» ACTIVITY
Among the lines below, take the one holding "Task: Step backward", the one holding "Open the Fichier menu", and all lines between them. Set them down exactly.

(Dataset entries)
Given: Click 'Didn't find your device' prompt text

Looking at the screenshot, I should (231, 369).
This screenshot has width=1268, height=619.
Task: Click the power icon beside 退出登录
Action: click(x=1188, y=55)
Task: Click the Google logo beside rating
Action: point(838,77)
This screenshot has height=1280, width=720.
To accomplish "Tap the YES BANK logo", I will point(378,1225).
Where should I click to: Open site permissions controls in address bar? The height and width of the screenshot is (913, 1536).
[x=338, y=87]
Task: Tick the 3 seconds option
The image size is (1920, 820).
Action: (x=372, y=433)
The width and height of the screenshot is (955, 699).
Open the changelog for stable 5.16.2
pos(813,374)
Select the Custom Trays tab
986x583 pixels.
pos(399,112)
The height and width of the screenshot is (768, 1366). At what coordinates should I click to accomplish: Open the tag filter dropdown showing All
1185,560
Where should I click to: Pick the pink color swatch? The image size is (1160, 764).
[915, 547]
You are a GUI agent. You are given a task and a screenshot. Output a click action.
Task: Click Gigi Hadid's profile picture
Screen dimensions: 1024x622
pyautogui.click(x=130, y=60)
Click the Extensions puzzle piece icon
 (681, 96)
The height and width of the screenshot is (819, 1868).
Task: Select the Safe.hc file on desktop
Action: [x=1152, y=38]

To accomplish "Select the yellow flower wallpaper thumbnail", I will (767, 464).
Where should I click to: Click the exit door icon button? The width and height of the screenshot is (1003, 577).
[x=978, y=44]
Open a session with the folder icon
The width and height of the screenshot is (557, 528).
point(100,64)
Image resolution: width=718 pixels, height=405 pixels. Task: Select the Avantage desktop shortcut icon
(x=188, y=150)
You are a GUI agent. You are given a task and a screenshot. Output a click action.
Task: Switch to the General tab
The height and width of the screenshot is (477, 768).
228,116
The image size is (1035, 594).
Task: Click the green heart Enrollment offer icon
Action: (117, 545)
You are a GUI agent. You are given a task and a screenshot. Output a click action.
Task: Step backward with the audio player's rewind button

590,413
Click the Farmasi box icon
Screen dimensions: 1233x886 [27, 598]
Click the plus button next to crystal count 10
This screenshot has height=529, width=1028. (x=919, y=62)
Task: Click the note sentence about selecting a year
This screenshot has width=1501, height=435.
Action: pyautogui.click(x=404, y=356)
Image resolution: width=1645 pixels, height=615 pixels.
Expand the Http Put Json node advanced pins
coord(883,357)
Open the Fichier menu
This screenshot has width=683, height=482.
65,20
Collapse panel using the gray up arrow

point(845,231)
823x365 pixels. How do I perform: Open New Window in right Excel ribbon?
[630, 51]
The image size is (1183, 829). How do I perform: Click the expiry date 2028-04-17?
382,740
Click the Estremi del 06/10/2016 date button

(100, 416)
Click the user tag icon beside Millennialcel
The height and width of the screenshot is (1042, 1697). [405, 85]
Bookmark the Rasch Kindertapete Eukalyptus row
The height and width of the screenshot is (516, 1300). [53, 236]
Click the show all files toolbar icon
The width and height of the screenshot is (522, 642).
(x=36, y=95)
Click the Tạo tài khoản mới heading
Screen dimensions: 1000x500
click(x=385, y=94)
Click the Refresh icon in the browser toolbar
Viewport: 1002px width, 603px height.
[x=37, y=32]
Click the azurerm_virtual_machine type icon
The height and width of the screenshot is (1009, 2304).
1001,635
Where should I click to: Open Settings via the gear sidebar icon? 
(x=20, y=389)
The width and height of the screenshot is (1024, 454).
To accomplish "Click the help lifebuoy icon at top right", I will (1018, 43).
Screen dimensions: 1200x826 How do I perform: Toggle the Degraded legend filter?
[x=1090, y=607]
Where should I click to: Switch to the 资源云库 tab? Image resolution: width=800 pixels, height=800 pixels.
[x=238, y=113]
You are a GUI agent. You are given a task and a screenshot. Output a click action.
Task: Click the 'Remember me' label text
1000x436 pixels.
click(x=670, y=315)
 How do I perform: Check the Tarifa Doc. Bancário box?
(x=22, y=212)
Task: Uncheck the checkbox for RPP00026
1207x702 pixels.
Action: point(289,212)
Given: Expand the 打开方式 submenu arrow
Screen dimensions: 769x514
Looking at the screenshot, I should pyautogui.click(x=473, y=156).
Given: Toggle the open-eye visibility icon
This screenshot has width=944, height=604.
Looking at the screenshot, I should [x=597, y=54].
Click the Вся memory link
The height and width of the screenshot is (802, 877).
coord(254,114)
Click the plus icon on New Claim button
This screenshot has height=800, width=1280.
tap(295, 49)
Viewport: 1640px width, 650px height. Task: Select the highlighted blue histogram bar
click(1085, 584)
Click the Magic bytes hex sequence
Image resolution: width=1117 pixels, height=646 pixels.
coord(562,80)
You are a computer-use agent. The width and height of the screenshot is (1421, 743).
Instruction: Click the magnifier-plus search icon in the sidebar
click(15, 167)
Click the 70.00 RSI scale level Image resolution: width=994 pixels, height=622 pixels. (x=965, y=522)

» ANSWER BOX
Task: Step backward with the audio player's rewind button

590,413
Click the Farmasi box icon
Screen dimensions: 1233x886 [27, 598]
Click the plus button next to crystal count 10
This screenshot has height=529, width=1028. (x=919, y=62)
Task: Click the note sentence about selecting a year
This screenshot has width=1501, height=435.
Action: pyautogui.click(x=404, y=356)
Image resolution: width=1645 pixels, height=615 pixels.
Expand the Http Put Json node advanced pins
coord(883,357)
Open the Fichier menu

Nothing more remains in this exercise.